SR 238 begins at an oblique intersection with US 60 (Warwick Boulevard) in the Lee Hall area of the independent city of Newport News. The state highway heads north as two-lane undivided Yorktown Road and immediately has a grade crossing of CSX's Peninsula Subdivision. SR 238 passes the Lee Hall Mansion before expanding to a four-lane divided highway through its partial diamond interchange with I-64. The interchange provides access to and from the direction of Norfolk; access to I-64 in the direction of Richmond is provided by SR 143 (Jefferson Avenue) at the next intersection. SR 238 continues north as a two-lane undivided road whose name changes to Old Williamsburg Road on entering York County. The state highway gradually curves to the east as it follows the edge of Naval Weapons Station Yorktown, whose main entrance is in the community of Lackey.

* Stored data *
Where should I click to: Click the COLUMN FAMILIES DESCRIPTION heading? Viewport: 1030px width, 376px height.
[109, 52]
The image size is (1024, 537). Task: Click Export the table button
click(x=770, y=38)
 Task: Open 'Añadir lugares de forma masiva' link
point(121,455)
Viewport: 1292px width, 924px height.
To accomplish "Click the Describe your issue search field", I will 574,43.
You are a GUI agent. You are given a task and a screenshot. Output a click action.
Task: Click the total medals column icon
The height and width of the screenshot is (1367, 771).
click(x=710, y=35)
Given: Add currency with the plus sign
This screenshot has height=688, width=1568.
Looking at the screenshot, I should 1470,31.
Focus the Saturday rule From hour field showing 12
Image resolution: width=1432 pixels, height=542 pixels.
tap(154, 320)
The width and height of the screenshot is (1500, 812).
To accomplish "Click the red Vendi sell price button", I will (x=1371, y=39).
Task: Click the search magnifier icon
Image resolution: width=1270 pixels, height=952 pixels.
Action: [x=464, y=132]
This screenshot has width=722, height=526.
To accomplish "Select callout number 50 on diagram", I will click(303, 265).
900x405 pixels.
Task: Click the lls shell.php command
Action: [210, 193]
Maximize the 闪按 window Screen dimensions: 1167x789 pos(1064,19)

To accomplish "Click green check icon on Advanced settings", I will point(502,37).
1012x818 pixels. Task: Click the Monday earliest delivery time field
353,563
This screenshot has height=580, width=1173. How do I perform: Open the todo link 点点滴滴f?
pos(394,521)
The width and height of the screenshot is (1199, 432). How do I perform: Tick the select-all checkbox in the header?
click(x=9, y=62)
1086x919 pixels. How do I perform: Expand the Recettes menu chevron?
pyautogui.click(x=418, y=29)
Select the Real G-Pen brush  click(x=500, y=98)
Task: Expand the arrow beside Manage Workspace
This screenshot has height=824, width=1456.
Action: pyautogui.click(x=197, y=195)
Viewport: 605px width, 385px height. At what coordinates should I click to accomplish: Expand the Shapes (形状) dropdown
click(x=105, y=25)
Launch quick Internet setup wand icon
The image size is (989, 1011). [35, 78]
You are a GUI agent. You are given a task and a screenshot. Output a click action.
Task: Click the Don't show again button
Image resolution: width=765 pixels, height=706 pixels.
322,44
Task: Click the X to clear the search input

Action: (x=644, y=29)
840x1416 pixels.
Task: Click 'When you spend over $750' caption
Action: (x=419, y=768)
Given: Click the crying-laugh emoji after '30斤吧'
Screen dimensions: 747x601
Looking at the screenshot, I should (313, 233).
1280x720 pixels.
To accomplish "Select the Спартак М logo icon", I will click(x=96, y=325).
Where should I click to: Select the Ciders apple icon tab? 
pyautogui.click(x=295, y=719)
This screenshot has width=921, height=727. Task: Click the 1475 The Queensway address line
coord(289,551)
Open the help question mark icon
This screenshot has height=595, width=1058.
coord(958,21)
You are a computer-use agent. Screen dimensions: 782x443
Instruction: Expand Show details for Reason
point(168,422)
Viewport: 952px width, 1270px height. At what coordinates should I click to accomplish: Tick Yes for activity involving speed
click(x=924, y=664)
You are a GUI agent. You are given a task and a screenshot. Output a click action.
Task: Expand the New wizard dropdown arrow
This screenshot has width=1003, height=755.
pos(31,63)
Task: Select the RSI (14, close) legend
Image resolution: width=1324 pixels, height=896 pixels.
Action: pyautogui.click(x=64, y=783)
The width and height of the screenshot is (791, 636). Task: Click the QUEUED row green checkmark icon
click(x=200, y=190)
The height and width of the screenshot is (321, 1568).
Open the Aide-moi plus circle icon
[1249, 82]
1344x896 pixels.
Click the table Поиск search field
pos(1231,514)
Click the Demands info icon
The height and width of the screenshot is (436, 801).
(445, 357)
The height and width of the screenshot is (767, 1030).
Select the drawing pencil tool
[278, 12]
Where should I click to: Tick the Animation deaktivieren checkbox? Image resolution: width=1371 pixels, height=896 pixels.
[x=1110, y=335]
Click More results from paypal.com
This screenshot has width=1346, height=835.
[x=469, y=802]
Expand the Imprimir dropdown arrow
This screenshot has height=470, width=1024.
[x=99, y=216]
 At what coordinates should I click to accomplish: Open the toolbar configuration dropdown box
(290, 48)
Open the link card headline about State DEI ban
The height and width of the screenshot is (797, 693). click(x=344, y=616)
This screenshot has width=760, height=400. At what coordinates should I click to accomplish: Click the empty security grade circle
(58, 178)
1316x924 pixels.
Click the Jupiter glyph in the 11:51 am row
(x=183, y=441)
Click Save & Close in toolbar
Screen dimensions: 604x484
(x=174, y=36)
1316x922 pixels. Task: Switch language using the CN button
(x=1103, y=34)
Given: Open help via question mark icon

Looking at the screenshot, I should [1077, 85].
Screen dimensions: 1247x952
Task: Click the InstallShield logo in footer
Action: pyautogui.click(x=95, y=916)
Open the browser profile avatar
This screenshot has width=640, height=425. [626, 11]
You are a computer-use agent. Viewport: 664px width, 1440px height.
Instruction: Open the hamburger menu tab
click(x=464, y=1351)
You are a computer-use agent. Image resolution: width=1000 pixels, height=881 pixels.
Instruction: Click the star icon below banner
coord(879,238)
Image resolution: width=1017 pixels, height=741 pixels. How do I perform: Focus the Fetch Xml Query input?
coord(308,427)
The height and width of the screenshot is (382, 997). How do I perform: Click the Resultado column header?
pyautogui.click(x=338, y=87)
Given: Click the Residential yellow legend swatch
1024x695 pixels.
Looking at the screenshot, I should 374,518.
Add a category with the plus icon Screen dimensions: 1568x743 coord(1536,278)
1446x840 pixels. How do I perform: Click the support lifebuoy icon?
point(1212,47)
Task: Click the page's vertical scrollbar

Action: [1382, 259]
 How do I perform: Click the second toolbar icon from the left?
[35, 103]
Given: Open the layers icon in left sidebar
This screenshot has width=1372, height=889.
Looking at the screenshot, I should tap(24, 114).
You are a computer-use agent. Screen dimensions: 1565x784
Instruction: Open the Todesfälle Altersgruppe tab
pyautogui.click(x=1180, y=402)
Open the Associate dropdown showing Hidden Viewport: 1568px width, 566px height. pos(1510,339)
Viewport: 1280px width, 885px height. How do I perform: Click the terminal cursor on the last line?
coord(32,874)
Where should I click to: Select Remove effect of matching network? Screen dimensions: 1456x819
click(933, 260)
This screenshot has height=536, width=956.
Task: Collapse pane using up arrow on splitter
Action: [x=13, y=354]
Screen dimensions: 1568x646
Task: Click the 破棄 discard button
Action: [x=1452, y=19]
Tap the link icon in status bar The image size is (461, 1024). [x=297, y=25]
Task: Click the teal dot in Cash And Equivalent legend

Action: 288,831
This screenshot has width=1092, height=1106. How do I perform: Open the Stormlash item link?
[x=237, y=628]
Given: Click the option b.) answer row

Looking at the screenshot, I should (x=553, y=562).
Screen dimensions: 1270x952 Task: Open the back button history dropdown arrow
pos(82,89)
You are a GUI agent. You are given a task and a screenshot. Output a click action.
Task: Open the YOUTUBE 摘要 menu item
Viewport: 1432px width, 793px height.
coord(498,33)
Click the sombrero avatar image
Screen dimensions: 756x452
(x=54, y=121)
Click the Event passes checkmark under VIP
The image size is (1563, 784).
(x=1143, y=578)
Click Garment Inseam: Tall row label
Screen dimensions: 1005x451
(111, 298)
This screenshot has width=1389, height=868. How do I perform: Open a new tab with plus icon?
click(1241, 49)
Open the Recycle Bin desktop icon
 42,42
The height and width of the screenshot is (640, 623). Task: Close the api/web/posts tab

* Your tasks *
(a) Using the SR 238 route description, answer:
(i) What name does SR 238 carry where it begins in Newport News?
(ii) Which route gives access to I-64 in the direction of Richmond?
(iii) In which community is the main entrance of Naval Weapons Station Yorktown?
(b) In the listing, start at the line containing "Given: Click the crying-laugh" and stop after the line containing "click(x=924, y=664)". Revise those lines by replacing "Tick" with "Check", keep everything else the same, and output only those lines.

* Solutions per task *
(a)
(i) Yorktown Road
(ii) SR 143 (Jefferson Avenue)
(iii) Lackey

(b)
Given: Click the crying-laugh emoji after '30斤吧'
Screen dimensions: 747x601
Looking at the screenshot, I should (313, 233).
1280x720 pixels.
To accomplish "Select the Спартак М logo icon", I will click(x=96, y=325).
Where should I click to: Select the Ciders apple icon tab? 
pyautogui.click(x=295, y=719)
This screenshot has width=921, height=727. Task: Click the 1475 The Queensway address line
coord(289,551)
Open the help question mark icon
This screenshot has height=595, width=1058.
coord(958,21)
You are a computer-use agent. Screen dimensions: 782x443
Instruction: Expand Show details for Reason
point(168,422)
Viewport: 952px width, 1270px height. At what coordinates should I click to accomplish: Check Yes for activity involving speed
click(x=924, y=664)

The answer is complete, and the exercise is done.